Page extract:
++++++++++++++++++++
A co-founders’ agreement is a legal document that describes each founder’s roles, duties, and responsibilities, that helps in resolving potential disputes that might arise in the future. It is usually produced in the early phases of a company’s establishment, when the founders are laying the foundation for their enterprise.
In his book, ‘The Founder’s Dilemma’, Harvard Business School professor Noam Wasserman states that 65% (Sixty Five Percentage) of the startups fail due to conflict amongst the co-founders. At the onset of any venture, the founders generally commence with a common vision and shared optimism. However, as the venture grows, conflicts and deadlocks sprout due to varied reasons such as operational challenges, differences in decisions or the complex psychology of the humans.
From Sandy Lerner being ousted from Cisco, to Steve Jobs exit from Apple Inc., each instance highlights how crucial it is for co-founders to have explicit agreements from the beginning. It not only creates the foundation for setting out the ownership structure but also helps in the decision-making procedures of the company. It helps to avoid and resolve disputes and deadlocks by laying out precise rules for management and dispute resolution. The demarcation of duties, responsibilities, and business operations is outlined in this legal agreement amongst the co-founders. Co-founders must incorporate procedures for rejecting choices and saying no to maintain a positive working relationship. This entails outlining individual roles, creating veto power, and dividing up decision-making authority. The agreement reduces the possibility of disagreements, miscommunications, and power struggles and increases open communication and teamwork among co-founders.
Key Considerations in a Co-Founders’ Agreement
1. Roles and responsibilities
The roles and obligations of each of the co-founders of a venture should be well defined and demarcated in the agreement. The co-founders’ roles and responsibilities can be broadly categorized as follows: operations, marketing, technology development, sales, finance, and administration. Under this clause, each co-founder’s obligations, degrees of authority, and areas of specialty within the business can be outlined. It facilitates the development of a mutually understood agreement among co-founders on their respective roles, duties, and expectations of one another. This further ensures accountability of each of the co-founders towards their respective functions, and help in smooth operations of the venture.
++++++++++++++++++++
Requests:
**a.** In the co-founders' agreement passage, what share of startups does Noam Wasserman say fail because of conflict among co-founders?
**b.** Extract everything in the co-founders' agreement passage from "A co-founders’ agreement is" down to "of the humans.".
**c.** Write what follows the last sentence of the co-founders' agreement passage.
These lines have no connection to the co-founders' agreement passage.

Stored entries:
++++++++++++++++++++
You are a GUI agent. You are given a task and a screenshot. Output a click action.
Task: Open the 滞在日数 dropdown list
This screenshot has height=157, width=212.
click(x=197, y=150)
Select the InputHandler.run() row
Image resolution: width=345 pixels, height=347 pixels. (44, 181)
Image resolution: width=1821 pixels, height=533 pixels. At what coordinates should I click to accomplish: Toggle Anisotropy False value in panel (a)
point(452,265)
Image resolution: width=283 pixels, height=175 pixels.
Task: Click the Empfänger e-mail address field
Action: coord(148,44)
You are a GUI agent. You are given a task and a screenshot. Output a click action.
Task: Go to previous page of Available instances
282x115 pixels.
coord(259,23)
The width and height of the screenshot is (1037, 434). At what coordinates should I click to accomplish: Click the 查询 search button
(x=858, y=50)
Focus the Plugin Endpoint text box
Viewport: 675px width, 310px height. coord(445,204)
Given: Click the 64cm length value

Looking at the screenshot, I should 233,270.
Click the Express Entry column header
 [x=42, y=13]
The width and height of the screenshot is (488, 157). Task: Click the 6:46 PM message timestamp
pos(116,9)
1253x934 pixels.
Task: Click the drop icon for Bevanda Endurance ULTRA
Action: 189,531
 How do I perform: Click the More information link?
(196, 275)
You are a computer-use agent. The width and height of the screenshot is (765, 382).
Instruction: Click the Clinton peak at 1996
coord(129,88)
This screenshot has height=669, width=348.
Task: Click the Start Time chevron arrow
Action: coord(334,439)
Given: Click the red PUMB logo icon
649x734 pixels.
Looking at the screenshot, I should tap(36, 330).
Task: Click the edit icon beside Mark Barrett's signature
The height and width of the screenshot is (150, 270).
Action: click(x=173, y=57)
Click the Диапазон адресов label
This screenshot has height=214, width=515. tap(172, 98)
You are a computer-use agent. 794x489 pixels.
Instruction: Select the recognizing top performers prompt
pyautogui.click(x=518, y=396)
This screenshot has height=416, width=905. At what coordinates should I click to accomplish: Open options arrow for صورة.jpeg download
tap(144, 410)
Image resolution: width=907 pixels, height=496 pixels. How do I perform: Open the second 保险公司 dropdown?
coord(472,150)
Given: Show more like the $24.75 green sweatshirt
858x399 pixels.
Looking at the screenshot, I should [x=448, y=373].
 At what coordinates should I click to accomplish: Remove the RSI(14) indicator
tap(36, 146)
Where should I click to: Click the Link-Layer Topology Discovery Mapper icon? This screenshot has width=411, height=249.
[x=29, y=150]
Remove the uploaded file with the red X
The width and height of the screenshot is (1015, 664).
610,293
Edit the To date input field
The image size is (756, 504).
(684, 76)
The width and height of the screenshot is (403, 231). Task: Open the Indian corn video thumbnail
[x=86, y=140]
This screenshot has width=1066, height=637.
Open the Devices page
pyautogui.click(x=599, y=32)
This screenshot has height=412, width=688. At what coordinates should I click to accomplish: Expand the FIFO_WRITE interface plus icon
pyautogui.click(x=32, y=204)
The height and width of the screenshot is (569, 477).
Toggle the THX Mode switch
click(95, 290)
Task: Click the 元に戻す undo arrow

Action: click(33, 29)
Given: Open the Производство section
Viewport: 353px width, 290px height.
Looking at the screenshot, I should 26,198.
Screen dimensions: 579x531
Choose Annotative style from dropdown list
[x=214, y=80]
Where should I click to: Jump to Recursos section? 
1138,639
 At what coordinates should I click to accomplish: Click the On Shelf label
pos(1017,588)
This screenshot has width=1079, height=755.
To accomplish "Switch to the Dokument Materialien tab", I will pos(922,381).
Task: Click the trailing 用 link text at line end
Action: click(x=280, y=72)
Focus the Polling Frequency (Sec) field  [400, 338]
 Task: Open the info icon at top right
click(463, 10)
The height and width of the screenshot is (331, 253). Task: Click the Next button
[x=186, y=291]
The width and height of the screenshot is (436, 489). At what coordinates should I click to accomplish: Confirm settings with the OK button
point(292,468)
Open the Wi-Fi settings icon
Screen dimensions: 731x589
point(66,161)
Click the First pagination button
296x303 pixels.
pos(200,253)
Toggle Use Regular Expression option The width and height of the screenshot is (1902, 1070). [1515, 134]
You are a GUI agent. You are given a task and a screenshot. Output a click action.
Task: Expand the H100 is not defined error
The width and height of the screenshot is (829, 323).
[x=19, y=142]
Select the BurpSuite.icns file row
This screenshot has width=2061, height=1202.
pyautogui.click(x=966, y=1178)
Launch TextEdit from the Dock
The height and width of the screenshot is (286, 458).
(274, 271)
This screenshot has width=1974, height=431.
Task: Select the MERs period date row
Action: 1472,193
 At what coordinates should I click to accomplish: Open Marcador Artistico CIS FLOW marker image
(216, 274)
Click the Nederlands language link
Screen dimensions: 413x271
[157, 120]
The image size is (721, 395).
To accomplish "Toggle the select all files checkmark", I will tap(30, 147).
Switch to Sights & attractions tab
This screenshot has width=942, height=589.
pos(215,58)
++++++++++++++++++++
Answers below:
**a.** 65% of startups.

**b.**
A co-founders’ agreement is a legal document that describes each founder’s roles, duties, and responsibilities, that helps in resolving potential disputes that might arise in the future. It is usually produced in the early phases of a company’s establishment, when the founders are laying the foundation for their enterprise.
In his book, ‘The Founder’s Dilemma’, Harvard Business School professor Noam Wasserman states that 65% (Sixty Five Percentage) of the startups fail due to conflict amongst the co-founders. At the onset of any venture, the founders generally commence with a common vision and shared optimism. However, as the venture grows, conflicts and deadlocks sprout due to varied reasons such as operational challenges, differences in decisions or the complex psychology of the humans.

**c.**
2. Equity and ownership distribution
The term “equity ownership” describes the ownership stake in a business, which is commonly represented by shares. This covers the initial allocation of stock as well as any subsequent distributions contingent upon contributions or accomplished milestones. The determination of each co-founder’s equity ownership in the company is based on several variables, including financial investment, expertise, pre-existing intellectual property, industry network, and know-how. Depending on how many shares they own in a company, they are entitled to various benefits, such as percentage of its earnings and assets, ability to vote on corporate decisions, and the possibility of receiving dividends if the company decides to pay out its profits.
3. Vesting
The Founders’ Agreement contains a vesting mechanism that specifies how each founder’s shares will vest, acting as insurance if a co-founder quits or is ousted. There are two common techniques: (i) Time-Based Vesting: The founder’s shares will vest according to how long they worked for the company. If the founder chooses to leave the company before the end of his tenure, the remainder of his shares will be given back to the company. The agreement will specify a period, such as six months or a year, after which the vesting of shares will start (Cliff Period). This method tends to overlook the founder’s performance. (ii) Milestones Vesting: The agreement specifies milestones that must be met for shares to vest, with a focus on founder’s performance. The shares allotted to a founder who leaves the company before a milestone is reached are returned to the company.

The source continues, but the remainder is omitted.